This is a cartoon by Mark Knight which shows an elderly couple in an old Holden car. Behind them is a pile-up of crashed cars. The male driver says, 'Phew ... that was close.'Educational value
Following in the wake of the Global Financial Crisis (GFC), recession spread rapidly throughout the world's economies. The Rudd government strove to bolster the Australian economy with its stimulus package, while the Reserve Bank aggressively lowered interest rates to encourage investment. Commentators and politicians speculated on what the crisis meant for economic theory and corporate ethics. As the year drew to a close, relief about Australia avoiding a recession was tempered by fears of rising interest rates and concern about the size of the government's deficit.

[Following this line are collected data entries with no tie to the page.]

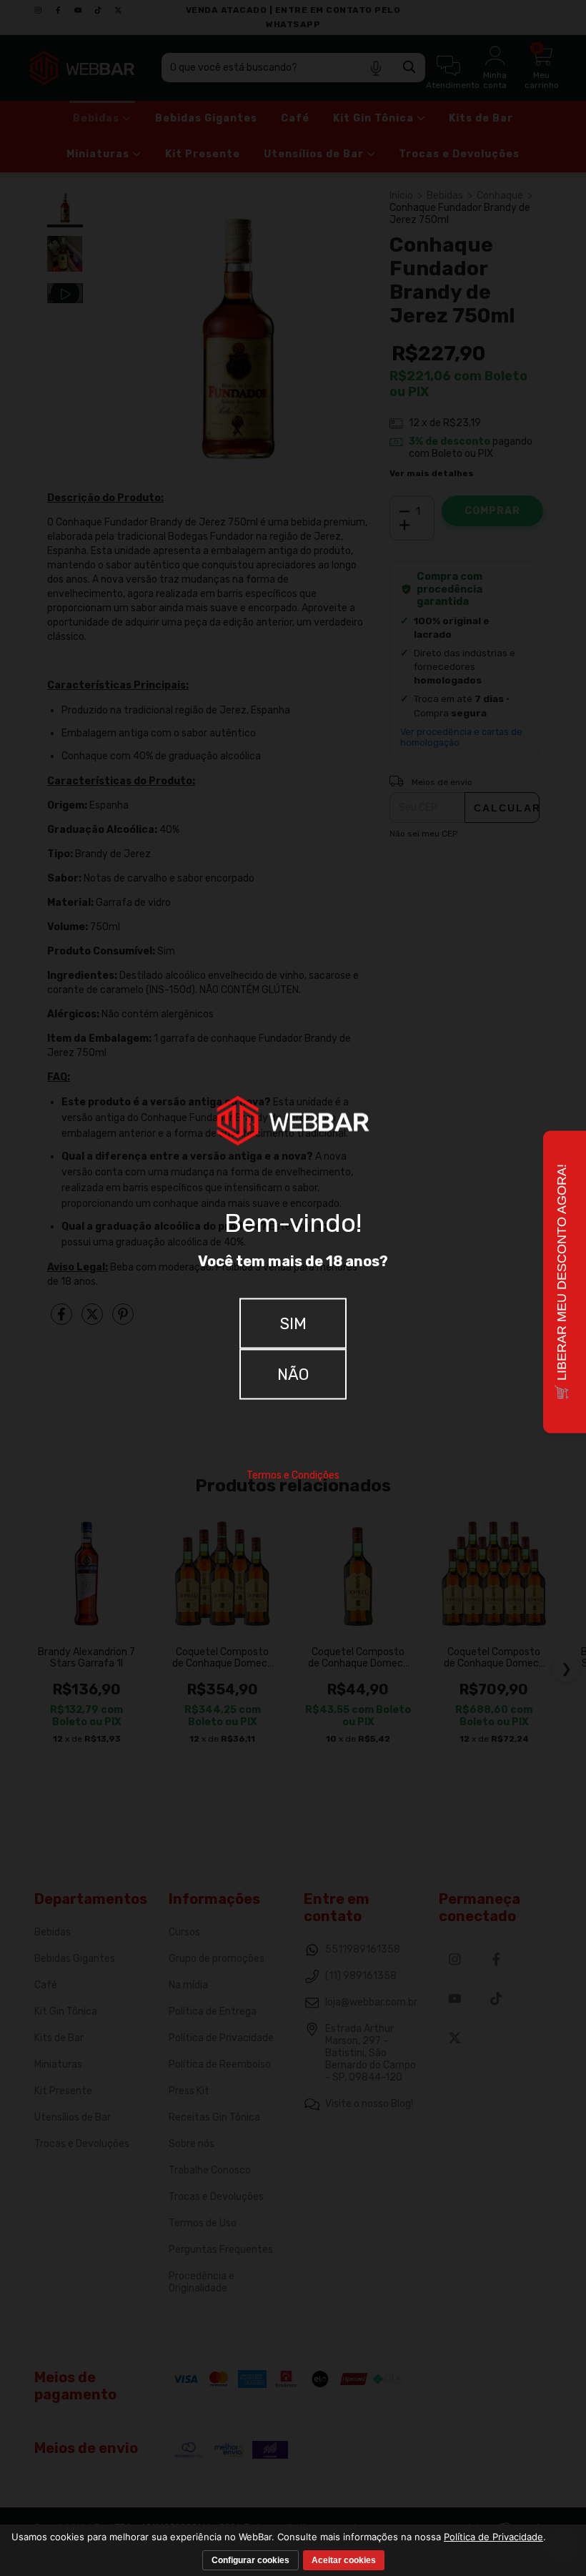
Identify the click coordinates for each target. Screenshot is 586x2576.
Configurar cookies (250, 2560)
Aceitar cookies (344, 2560)
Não (293, 1373)
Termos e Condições (293, 1475)
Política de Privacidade (493, 2536)
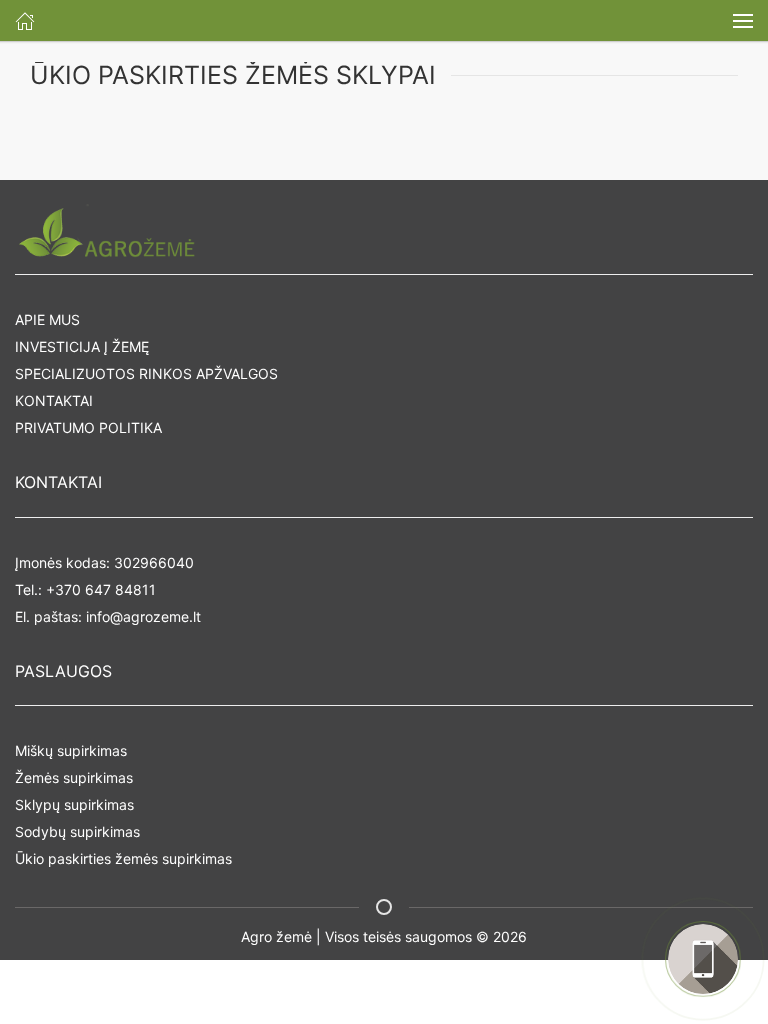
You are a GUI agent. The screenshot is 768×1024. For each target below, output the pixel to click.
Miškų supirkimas (71, 750)
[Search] (743, 20)
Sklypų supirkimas (74, 804)
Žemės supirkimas (74, 777)
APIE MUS (47, 319)
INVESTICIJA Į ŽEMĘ (82, 346)
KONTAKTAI (54, 400)
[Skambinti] (703, 959)
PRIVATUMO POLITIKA (88, 427)
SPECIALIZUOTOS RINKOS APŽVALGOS (146, 373)
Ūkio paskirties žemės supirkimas (123, 858)
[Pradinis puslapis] (25, 20)
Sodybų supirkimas (77, 831)
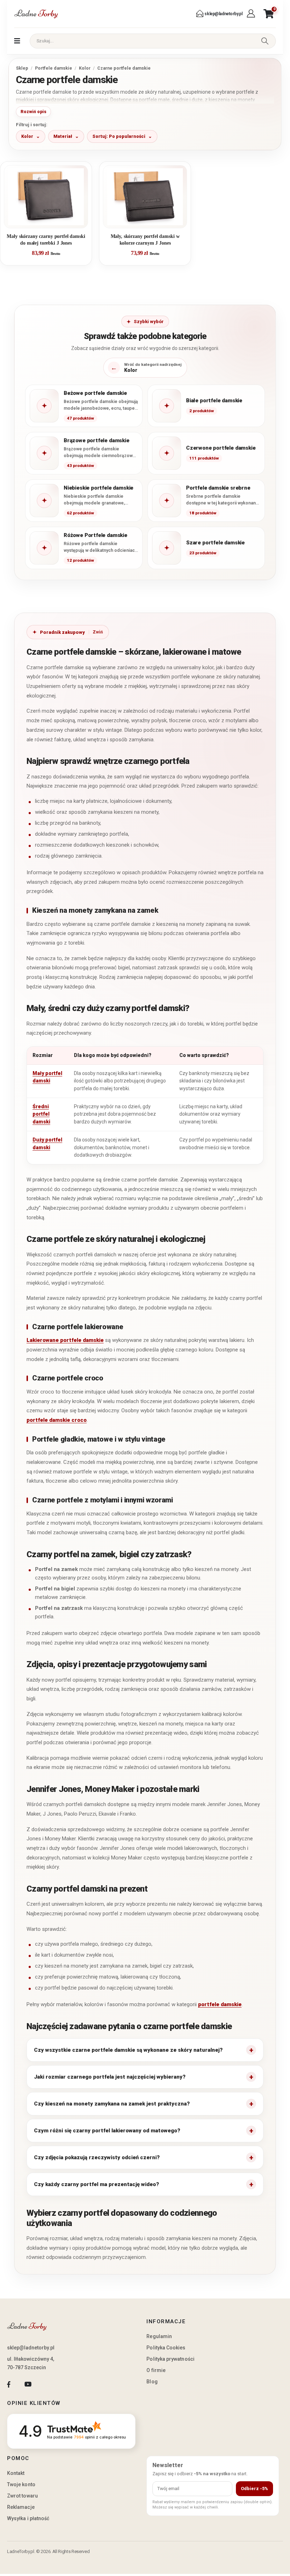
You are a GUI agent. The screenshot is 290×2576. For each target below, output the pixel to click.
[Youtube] (28, 2384)
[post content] (46, 196)
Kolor (85, 68)
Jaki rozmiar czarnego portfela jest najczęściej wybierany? (110, 2077)
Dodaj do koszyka (51, 219)
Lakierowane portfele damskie (65, 1340)
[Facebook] (8, 2384)
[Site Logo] (36, 14)
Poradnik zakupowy (62, 632)
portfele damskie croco (57, 1420)
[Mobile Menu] (17, 41)
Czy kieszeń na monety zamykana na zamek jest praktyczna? (112, 2104)
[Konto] (251, 14)
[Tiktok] (47, 2384)
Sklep (22, 68)
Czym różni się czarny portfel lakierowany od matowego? (107, 2130)
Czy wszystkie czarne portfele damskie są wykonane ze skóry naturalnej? (128, 2050)
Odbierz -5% (254, 2488)
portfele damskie (220, 2004)
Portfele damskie (53, 68)
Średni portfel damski (41, 1114)
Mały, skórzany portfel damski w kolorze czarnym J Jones (145, 239)
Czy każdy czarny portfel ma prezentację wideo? (96, 2184)
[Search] (265, 41)
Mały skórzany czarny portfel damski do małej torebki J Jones (46, 239)
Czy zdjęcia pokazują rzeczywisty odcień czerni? (97, 2157)
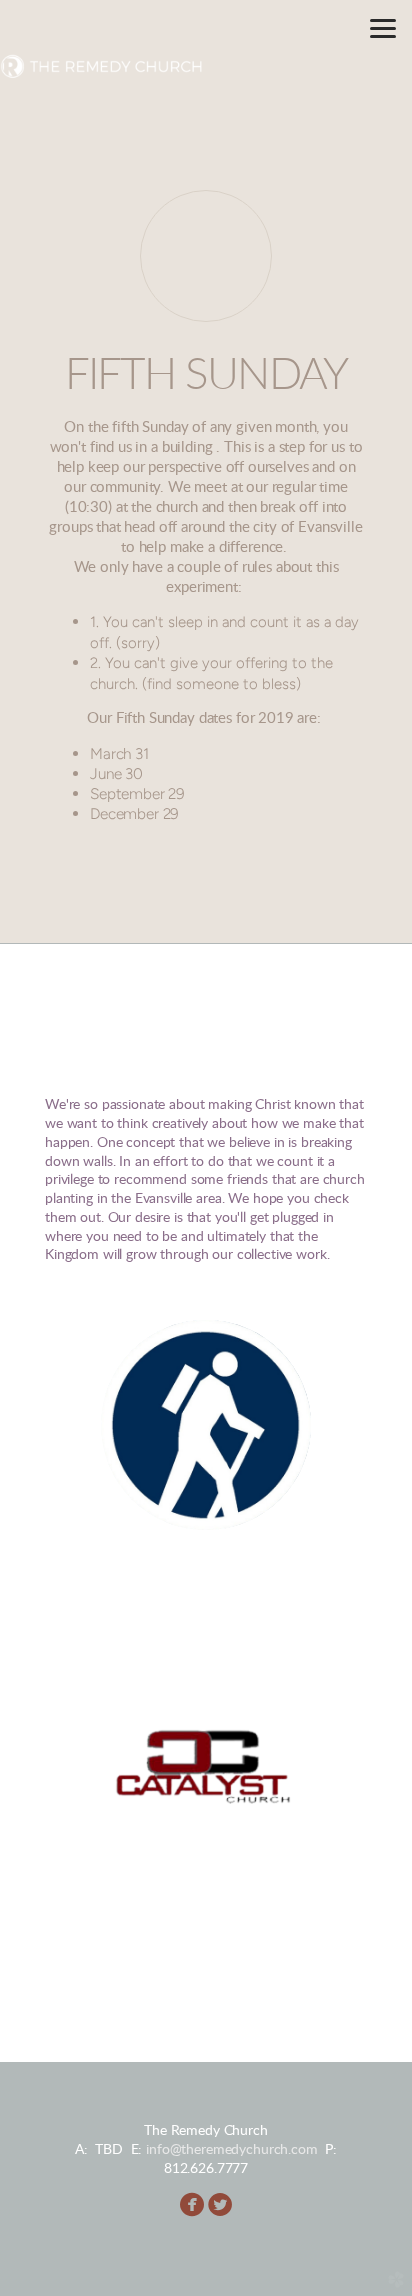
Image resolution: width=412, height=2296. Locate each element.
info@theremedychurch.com (232, 2149)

Political cartoons have a long history in Australia, and remain one of the most popular forms of political commentary. Though caricatures and satirical illustrations appeared in some of Australia's earliest newspapers, it was not until the 1830s that they became a frequent and respectable feature of the print media. Publications such as the Melbourne Punch, the Sydney Punch, the Bulletin featured both caricatures and cartoons, and it was through these publications that political cartoons became a popular element of the Australian press.
Mark Knight is an editorial cartoonist for the Herald Sun and the Sunday Herald Sun. Knight previously worked for the Australian Financial Review and the Melbourne Herald.